MPS IH (Hurler syndrome) is caused by severe mutations in a-L-iduronidase gene, leading to accumulation of complex sugars, termed glycosaminoglycans (GAG), in tissues. The disorder is lethal unless treated with hematopoietic stem cell transplantation (HSCT). When compared to other recipients of HSCT, MPS I patients are well-known to have an increased incidence of bleeding complications in peri-transplant period. To investigate whether this bleeding propensity is related to the enzyme deficiency and GAG accumulation we evaluated five MPS IH patients (2 females and 3 males, mean age: 1.1 years) prior to any therapy. We observed that three of the five patients had an elevated activated partial thromboplastin time (aPTT, normal range 22–35 seconds). As no heparin was used in any of these patients, we reasoned that the accumulation of heparan sulfate, a hallmark of MPS IH, may serve as a heparin-like anticoagulant. Should this assumption be correct, higher levels of GAG would be expected in the three patients with the elevated aPTT. This, in fact, was what we have observed (Figure), suggesting that dose - effect relationship exists between whole body GAG load (assessed as milligrams of urinary GAG normalized to grams of creatinine; x-axis) and level of anticoagulation (aPTT in seconds; y-axis).

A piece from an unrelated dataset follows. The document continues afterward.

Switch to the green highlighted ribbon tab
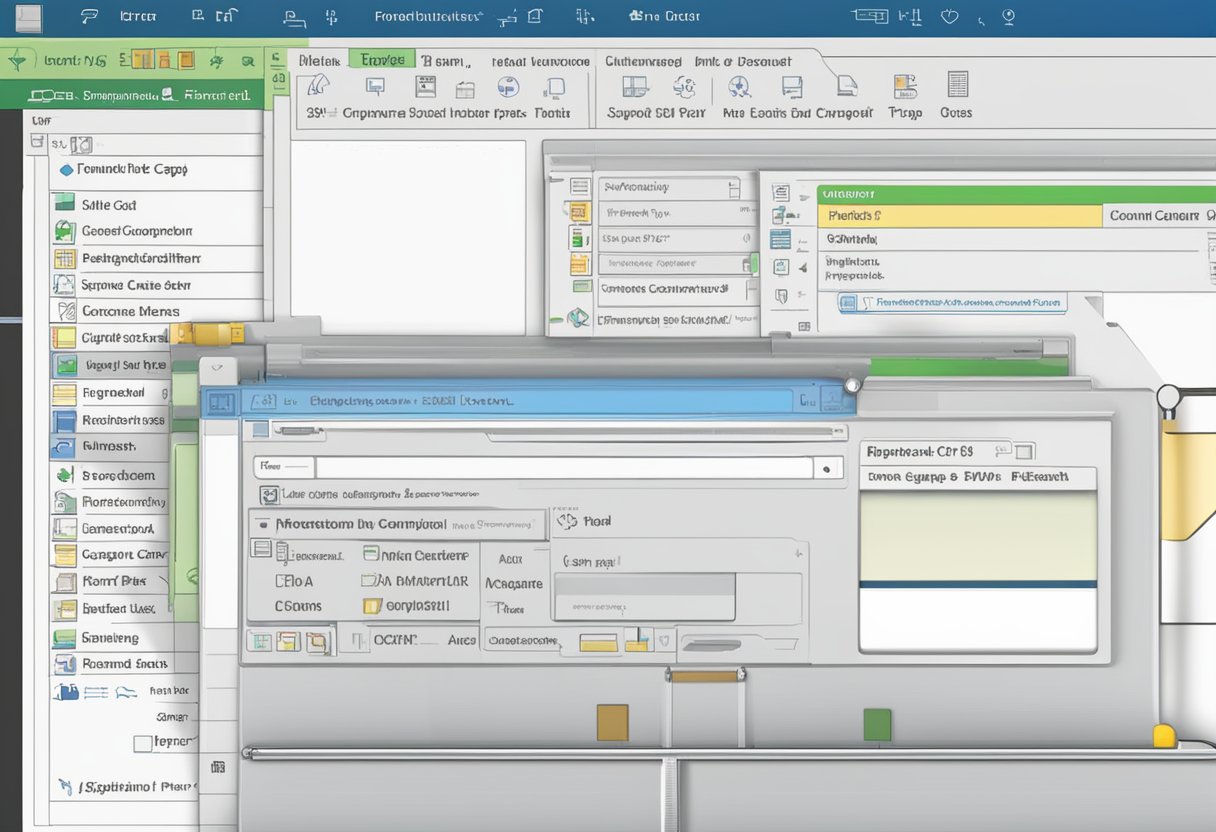click(x=381, y=60)
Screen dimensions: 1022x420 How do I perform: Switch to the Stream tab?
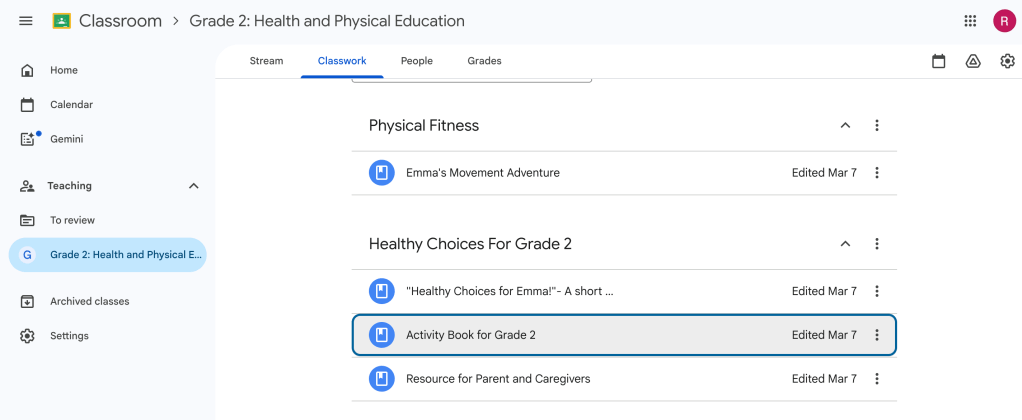[x=266, y=61]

In this context, it is important to note that the patient with the second highest value of urinary GAG and aPTT experienced pulmonary bleeding on day 12 after HSCT requiring intubation and ventilatory support for 25 days. We hypothesized that endogenous GAG heparan sulfate exerts its antithrombotic effect through antithrombin III-mediated inhibition of factor Xa, as in clinically used low molecular weight heparinoid, danaparoid. To test this hypothesis, we have assessed anti-Xa levels in mice with a-L-iduronidase deficiency, an animal model of MPS IH. As expected, the anti-Xa level were not significantly different in wild type C57Bl/6 mice (N=3) and heterozygous mice (N=6): 0.11±0.005 IU/cc plasma versus 0.10±0.004 IU/cc plasma (p=0.2). Anti-Xa values of MPSI mutant mice (N=14), however, were significantly elevated when compared to the age-matched sex-matched wild type controls (0.19±0.05 IU/cc plasma versus 0.11±0.005 IU/cc plasma; p<0.001). In addition, we have observed that GAG anticoagulant activity was neutralized by addition of the heparinase enzyme (MPS I, N=3, 0.16±0.02 IU/cc plasma versus MPS I + heparinase, N =3, 0.10±0.002 IU/cc plasma; p<0.01). In conclusion, the current study links GAG produced in excess as a result of a-L-iduronidase deficiency and a hemostatic defect in MPS I mice and humans. The implications of the current study are that an impaired hemostasis may exist in untreated patients with MPS IH, and that MPS IH patients with high urinary GAG are likely to experience bleeding complications. This information may be useful in identifying MPS IH patients at higher risk for bleeding, especially in the peri-transplant period, when GAG levels have not yet normalized and additional, HSCT-related factors (e.g., thrombocytopenia and hepatic dysfunction affecting clotting factors) contribute to the high risk of bleeding.
Disclosure: No relevant conflicts of interest to declare.